(Saved data entries)
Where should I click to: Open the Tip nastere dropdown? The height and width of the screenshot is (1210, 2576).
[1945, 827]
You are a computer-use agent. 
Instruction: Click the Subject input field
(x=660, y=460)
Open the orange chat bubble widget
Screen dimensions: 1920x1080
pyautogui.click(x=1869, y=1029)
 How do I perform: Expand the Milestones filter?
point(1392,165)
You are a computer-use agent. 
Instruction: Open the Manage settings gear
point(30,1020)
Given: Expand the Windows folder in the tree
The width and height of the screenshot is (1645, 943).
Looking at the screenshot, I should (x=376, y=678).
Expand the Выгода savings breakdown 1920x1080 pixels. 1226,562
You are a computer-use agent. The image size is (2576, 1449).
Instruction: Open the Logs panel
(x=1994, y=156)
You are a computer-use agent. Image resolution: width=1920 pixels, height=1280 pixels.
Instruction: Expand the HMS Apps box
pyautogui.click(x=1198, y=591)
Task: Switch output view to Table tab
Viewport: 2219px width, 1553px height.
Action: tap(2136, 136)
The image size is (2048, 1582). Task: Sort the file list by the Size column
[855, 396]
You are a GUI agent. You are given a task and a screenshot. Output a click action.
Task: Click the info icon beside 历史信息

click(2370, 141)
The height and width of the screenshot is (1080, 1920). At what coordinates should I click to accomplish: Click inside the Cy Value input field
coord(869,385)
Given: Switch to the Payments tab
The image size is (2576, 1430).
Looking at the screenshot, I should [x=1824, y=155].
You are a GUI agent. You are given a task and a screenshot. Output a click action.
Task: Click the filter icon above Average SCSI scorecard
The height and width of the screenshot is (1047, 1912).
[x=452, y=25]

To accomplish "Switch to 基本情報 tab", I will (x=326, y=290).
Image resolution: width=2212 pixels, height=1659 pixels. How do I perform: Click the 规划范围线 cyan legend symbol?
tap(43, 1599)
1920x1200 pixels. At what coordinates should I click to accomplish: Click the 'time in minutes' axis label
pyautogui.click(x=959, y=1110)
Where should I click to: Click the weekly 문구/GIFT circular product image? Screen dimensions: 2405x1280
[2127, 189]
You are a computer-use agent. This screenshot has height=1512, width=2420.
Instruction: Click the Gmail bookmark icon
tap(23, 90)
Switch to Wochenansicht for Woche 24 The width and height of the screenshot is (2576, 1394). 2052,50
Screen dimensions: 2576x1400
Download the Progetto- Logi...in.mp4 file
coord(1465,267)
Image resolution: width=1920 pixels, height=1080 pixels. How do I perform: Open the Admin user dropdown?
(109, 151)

### EXERCISE DESCRIPTION
Output the data above exactly, please, line for line.

### RESPONSE TO THIS EXERCISE
Where should I click to: Open the Tip nastere dropdown? The height and width of the screenshot is (1210, 2576).
[1945, 827]
You are a computer-use agent. 
Instruction: Click the Subject input field
(x=660, y=460)
Open the orange chat bubble widget
Screen dimensions: 1920x1080
pyautogui.click(x=1869, y=1029)
 How do I perform: Expand the Milestones filter?
point(1392,165)
You are a computer-use agent. 
Instruction: Open the Manage settings gear
point(30,1020)
Given: Expand the Windows folder in the tree
The width and height of the screenshot is (1645, 943).
Looking at the screenshot, I should (x=376, y=678).
Expand the Выгода savings breakdown 1920x1080 pixels. 1226,562
You are a computer-use agent. The image size is (2576, 1449).
Instruction: Open the Logs panel
(x=1994, y=156)
You are a computer-use agent. Image resolution: width=1920 pixels, height=1280 pixels.
Instruction: Expand the HMS Apps box
pyautogui.click(x=1198, y=591)
Task: Switch output view to Table tab
Viewport: 2219px width, 1553px height.
Action: tap(2136, 136)
The image size is (2048, 1582). Task: Sort the file list by the Size column
[855, 396]
You are a GUI agent. You are given a task and a screenshot. Output a click action.
Task: Click the info icon beside 历史信息

click(2370, 141)
The height and width of the screenshot is (1080, 1920). At what coordinates should I click to accomplish: Click inside the Cy Value input field
coord(869,385)
Given: Switch to the Payments tab
The image size is (2576, 1430).
Looking at the screenshot, I should [x=1824, y=155].
You are a GUI agent. You are given a task and a screenshot. Output a click action.
Task: Click the filter icon above Average SCSI scorecard
The height and width of the screenshot is (1047, 1912).
[x=452, y=25]

To accomplish "Switch to 基本情報 tab", I will (x=326, y=290).
Image resolution: width=2212 pixels, height=1659 pixels. How do I perform: Click the 规划范围线 cyan legend symbol?
tap(43, 1599)
1920x1200 pixels. At what coordinates should I click to accomplish: Click the 'time in minutes' axis label
pyautogui.click(x=959, y=1110)
Where should I click to: Click the weekly 문구/GIFT circular product image? Screen dimensions: 2405x1280
[2127, 189]
You are a computer-use agent. This screenshot has height=1512, width=2420.
Instruction: Click the Gmail bookmark icon
tap(23, 90)
Switch to Wochenansicht for Woche 24 The width and height of the screenshot is (2576, 1394). 2052,50
Screen dimensions: 2576x1400
Download the Progetto- Logi...in.mp4 file
coord(1465,267)
Image resolution: width=1920 pixels, height=1080 pixels. How do I perform: Open the Admin user dropdown?
(109, 151)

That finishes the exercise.